6.5 In the present case, the author's claims under articles 7, 10, and 14 of the Covenant (paragraphs 3.1 to 3.8 above), all relate to events which occurred before the State party formally recognised the Committee's competence under the Optional Protocol. The Committee recalls its jurisprudence that a term of imprisonment, without the involvement of additional factors, does not amount per se to a "continuing effect", in violation of the Covenant, sufficient to bring the original circumstances giving rise to the imprisonment ratione temporis within the Committee's jurisdiction. (4) In the absence of any pertinent information about any possible continuing effects of the alleged violations after the entry into force of the Optional Protocol for the State party, i.e. 1 January 1992, which would in themselves constitute a violation of the Covenant, the Committee concludes that this part of the communication is inadmissible ratione temporis, pursuant to article 1 of the Optional Protocol.

6.6 In the circumstances, and given that the author's sentence to death was commuted in 1993, the Committee sees no need to examine the author's remaining claim under article 6.
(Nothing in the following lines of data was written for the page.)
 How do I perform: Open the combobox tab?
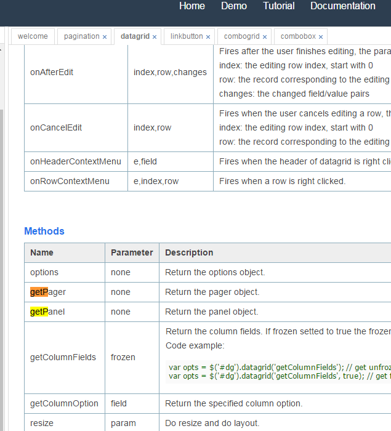coord(298,36)
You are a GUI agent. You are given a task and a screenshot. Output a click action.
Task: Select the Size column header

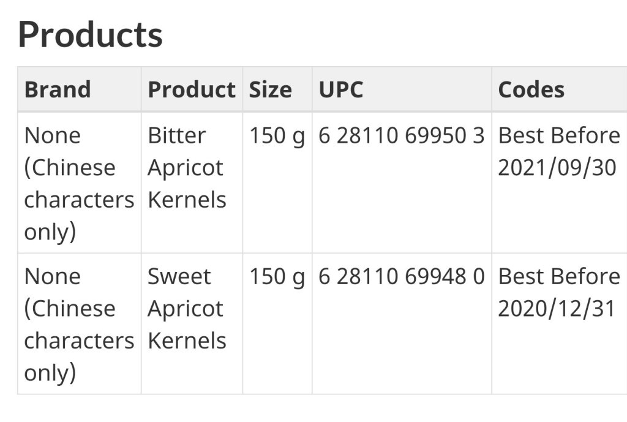pos(270,89)
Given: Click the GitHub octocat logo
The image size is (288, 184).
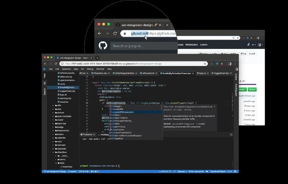Looking at the screenshot, I should tap(103, 46).
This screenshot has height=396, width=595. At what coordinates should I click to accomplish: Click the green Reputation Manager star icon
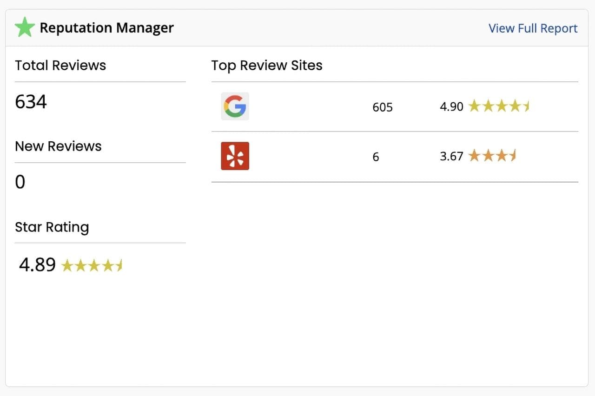25,27
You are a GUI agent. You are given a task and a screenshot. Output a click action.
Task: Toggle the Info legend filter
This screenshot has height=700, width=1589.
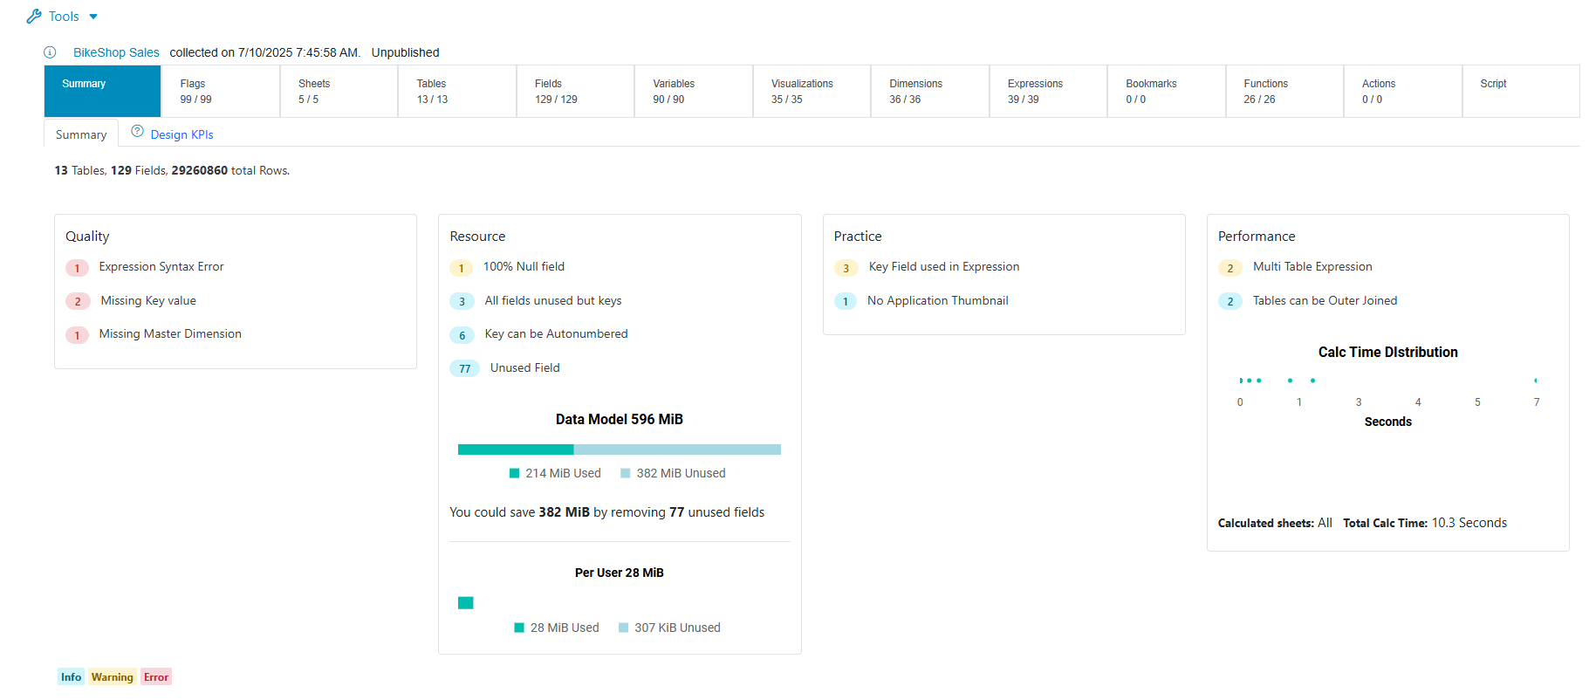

7. The Human Rights Committee therefore decides:

(a) That the communication is inadmissible pursuant article 1 of the Optional Protocol;
(b) That this decision shall be communicated to the State party and to the author.

_______________________

[Adopted in English, French and Spanish, the English text being the original version. Subsequently to be issued in Arabic, Chinese and Russian as part of the Committee's annual report to the General Assembly.]
** The following members of the Committee participated in the examination of the present communication: Mr. Abdelfattah Amor, Mr. Nisuke Ando, Ms. Christine Chanet, Mr. Franco Depasquale, Mr. Maurice Glèlè Ahanhanzo, Mr. Walter Kälin, Mr. Ahmed Tawfik Khalil, Mr. Rajsoomer Lallah, Mr. Rafael Rivas Posada, Sir Nigel Rodley, Mr. Martin Scheinin, Mr. Hipólito Solari-Yrigoyen, Ms. Ruth Wedgwood and Mr. Roman Wieruszewski.

Notes


1. The Covenant entered into force for the State party on 23 March 1976, the Optional Protocol on 1 January 1992 (accession). Upon acceding to the Optional Protocol, the State party made the following declaration:


"The Union of Soviet Socialist Republics, pursuant to article 1 of the Optional Protocol, recognizes the competence of the Human Rights Committee to receive and consider communications from individuals subject to the jurisdiction of the Union of Soviet Socialist Republics, in respect of situations or events occurring after the date on which the Protocol entered into force for the USSR. The Soviet Union also proceeds from the understanding that the Committee shall not consider any communications unless it has been ascertained that the same matter is not being examined under another procedure of international investigation or settlement and that the individual in question has exhausted all available domestic remedies."

2. See, for example Communication No. 520/1992, Könye and Könye v. Hungary.

3. Idem.

4. See, for example, Yong-Joo Kang v. Republic of Korea, Communication No. 878/1999, and Baulin v. Russian Fedretaion, Communication No 771/1997.